Reserved LUN Pool with EMC MirrorView/Asynchronous

I’ve spoken briefly before about some of the requirements for MirrorView/Asynchronous, the big “gotcha” being that you need to configure a Reserve LUN Pool on both ends of the solution. There are a variety of formulas used by people to come up with the number and size of the LUNs to use in this scenario. As a rule of thumb, you can count on approximately 20% of the total storage you want to replicate being used for RLP. I’ve seen literature that then suggests you take the number of LUNs you want to mirror, times it be two and divide your RLP storage by that number. Sound a little flaky? Well, some of that is in the re-telling, and some of it is a little flaky. EMC, bless their cotton socks, have a knowledge base article on powerlink (emc107717) entitled “Best practices for setting up Reserved LUN Pool (RLP)”. Now that sounds like something you should be reading. In a nutshell, there are two ways (among many) that you can approach the RLP-sizing question.

“Since reserved LUNs are automatically assigned, users are encouraged to select a uniform size for reserved LUNs, so that all reserved LUNs are suitable for use with any source LUNs”. So we need to create a number of LUNs in the RLP, and we can’t select which RLP LUNs are used with which Remote Mirrors. So we might have a 1TB LUN to mirror and 4 100GB LUNs to mirror. Oh what we do now? One option is to use “Small Reserved LUNs to Conserve Space”. I prefer this option, as invariably the customers I’m deploying MV/A for haven’t considered how much RLP they will need, so we need to squeeze the RLP into whatever space they haven’t allocated to data in their hastily-prepared LUN design. Sometimes, my customers like to pur the RLP on the FLARE disks as well, just to add a little, er, excitement, to the experience. Assume 20% of your source is a good size for the Reserved LUN. So, in our example, we have a 1TB LUN and 4 100GB LUNs to mirror. 20% of 100GB is, like, 20GB. So if we use 20GB as a basis for the RLP LUN size, we’ll need 4 20GB LUNs for the 4 100GB LUNs, and 10 20GB LUNs for the 1TB LUN. This calculation, of course, is based on the assumption that you’ll only have a maximum of 20% block changes between synchronisation activities. If you have some insane application that changes 50% of your blocks in a short amount of time, you’re going to need to bump up that number.

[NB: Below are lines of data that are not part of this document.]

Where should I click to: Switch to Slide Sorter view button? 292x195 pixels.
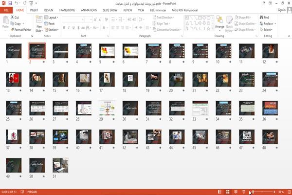point(228,192)
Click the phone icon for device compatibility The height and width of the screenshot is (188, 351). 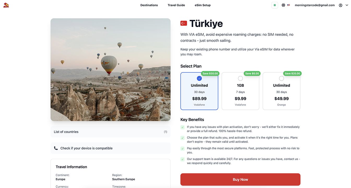point(56,148)
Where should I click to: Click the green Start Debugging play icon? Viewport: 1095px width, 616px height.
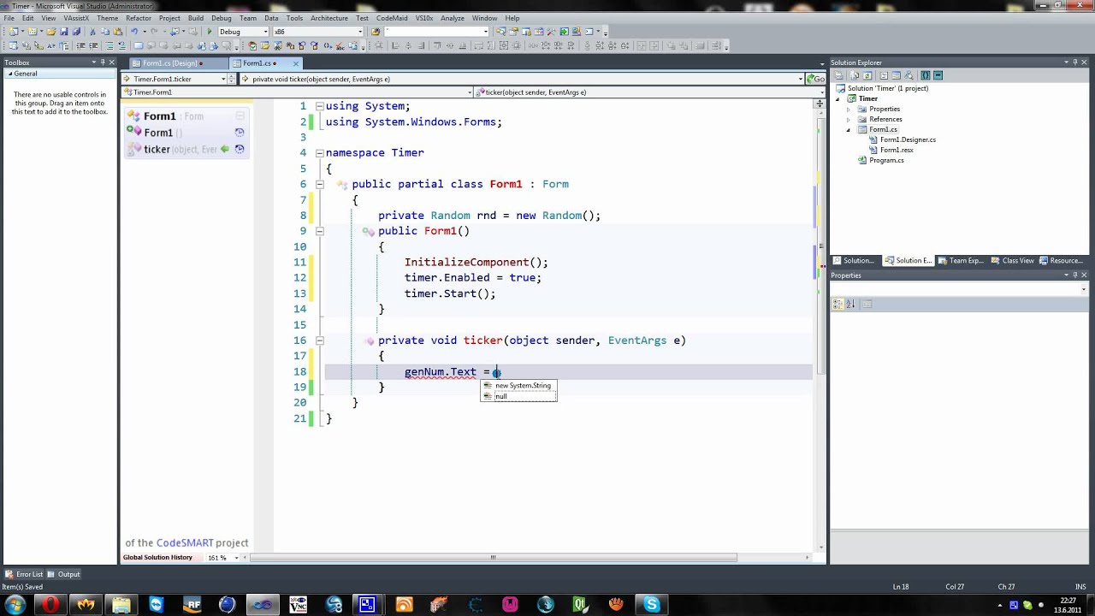[x=210, y=32]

Another option available is to use large Reserved LUN sizes to minimize the number of LUNs in the RLP. This can become an issue if you have a large number of mirror activities in play, and need to have a large number of RLP LUNs to cope with this. On the CX5-4-300, you were limited to 50 Reserved LUNs, and on the CX7-600, you were limited to 100 Reserved LUNs. With the CX3 and CX4, however, these limitations have changed. Note that I am too lazy to look them up for you. So, in our current example, to minimize the number of Reserved LUNs, you could configure 4 100GB LUNs as the RLP for the 4 100GB LUNs, and 2 100GB LUNs to cover the 1TB source LUN.

So, here you have two scenarios, both of which can work for you, but ultimately, as EMC states in the article “Users must decide whether they are constrained by the total number of reserved LUNs or the total amount of space that they have available for use”. Of course, if you don’t do something along these lines, you’ll end up with emc121295, which is this gem “Adding async mirror image failed. You must add LUNs with adequate capacity to the Reserved LUN Pool before you can use this feature. (0x71008031)”. When you don’t have the RLP sorted, you may be able to add a few mirrors, but then you’ll find yourself unable to add any more. And you’ll feel sad if this is the case. So be good and set up your RLP properly. If nothing else, do it for the children.